[Start of section]
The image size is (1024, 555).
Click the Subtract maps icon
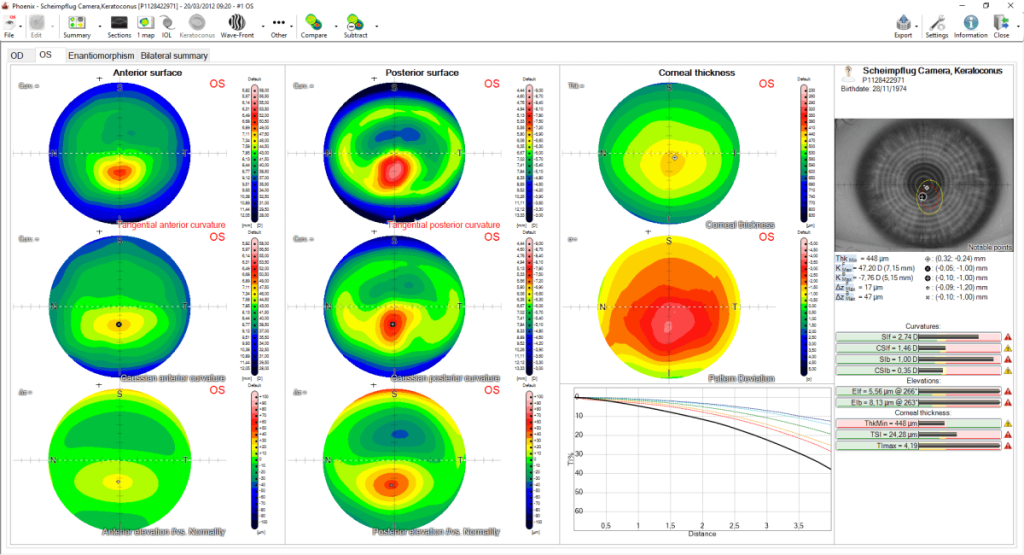tap(355, 22)
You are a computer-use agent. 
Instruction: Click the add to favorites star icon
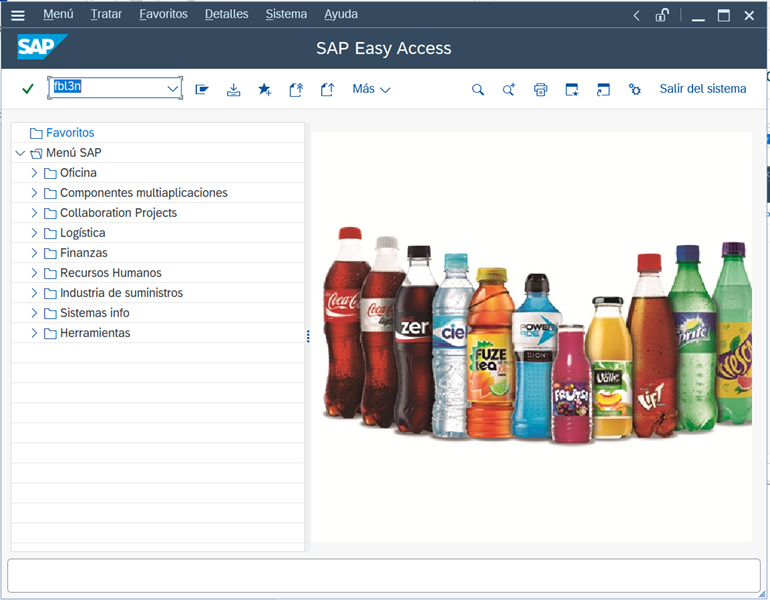[x=264, y=89]
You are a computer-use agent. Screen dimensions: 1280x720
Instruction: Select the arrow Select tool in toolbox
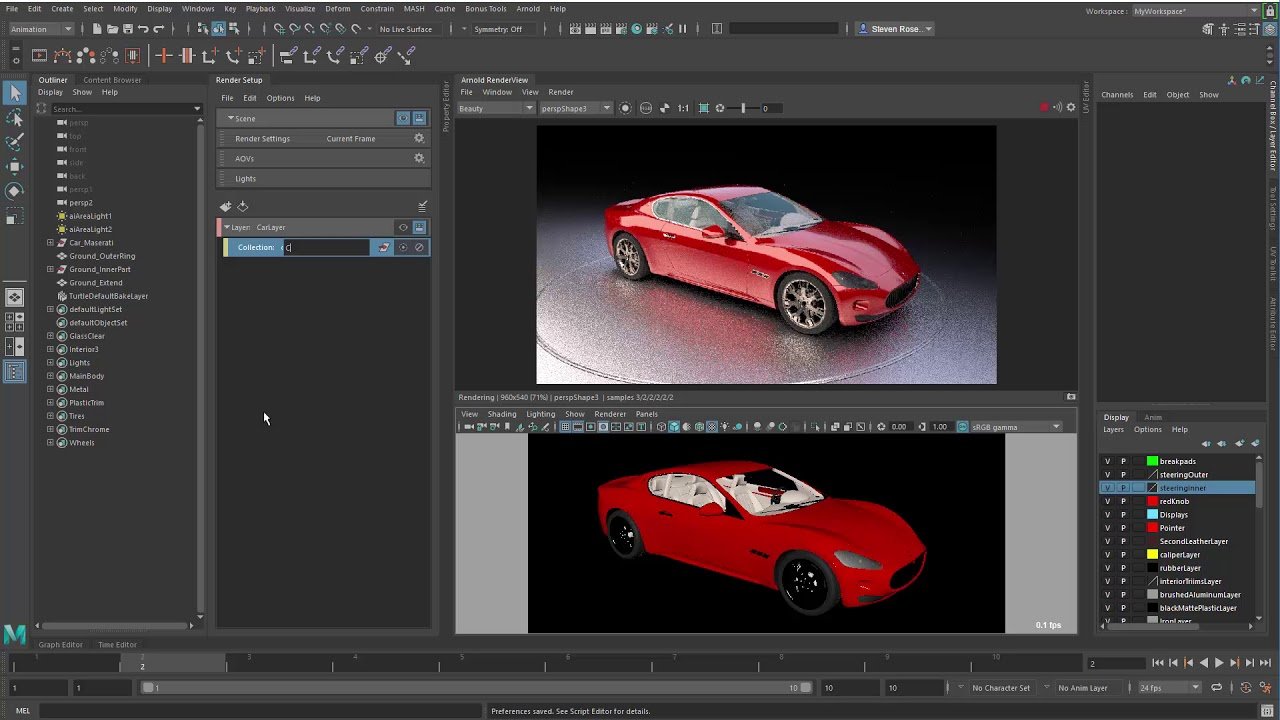[15, 93]
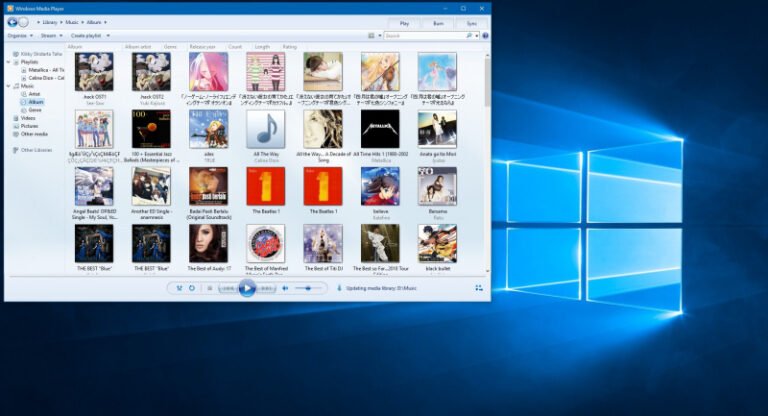The width and height of the screenshot is (768, 416).
Task: Click the Back navigation arrow
Action: [11, 21]
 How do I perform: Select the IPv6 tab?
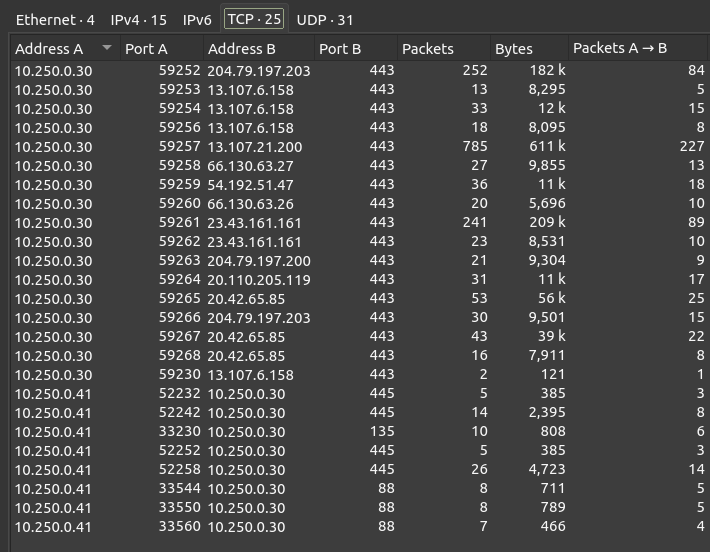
[End of section]
- Exercise -
The answer is the listing above repeated verbatim, minus its images.

- Exercise response -
The image size is (1024, 555).
Click the Subtract maps icon
tap(355, 22)
You are a computer-use agent. 
Instruction: Click the add to favorites star icon
[x=264, y=89]
You are a computer-use agent. Screen dimensions: 1280x720
Instruction: Select the arrow Select tool in toolbox
[15, 93]
The width and height of the screenshot is (768, 416).
Task: Click the Back navigation arrow
Action: [11, 21]
 How do I perform: Select the IPv6 tab?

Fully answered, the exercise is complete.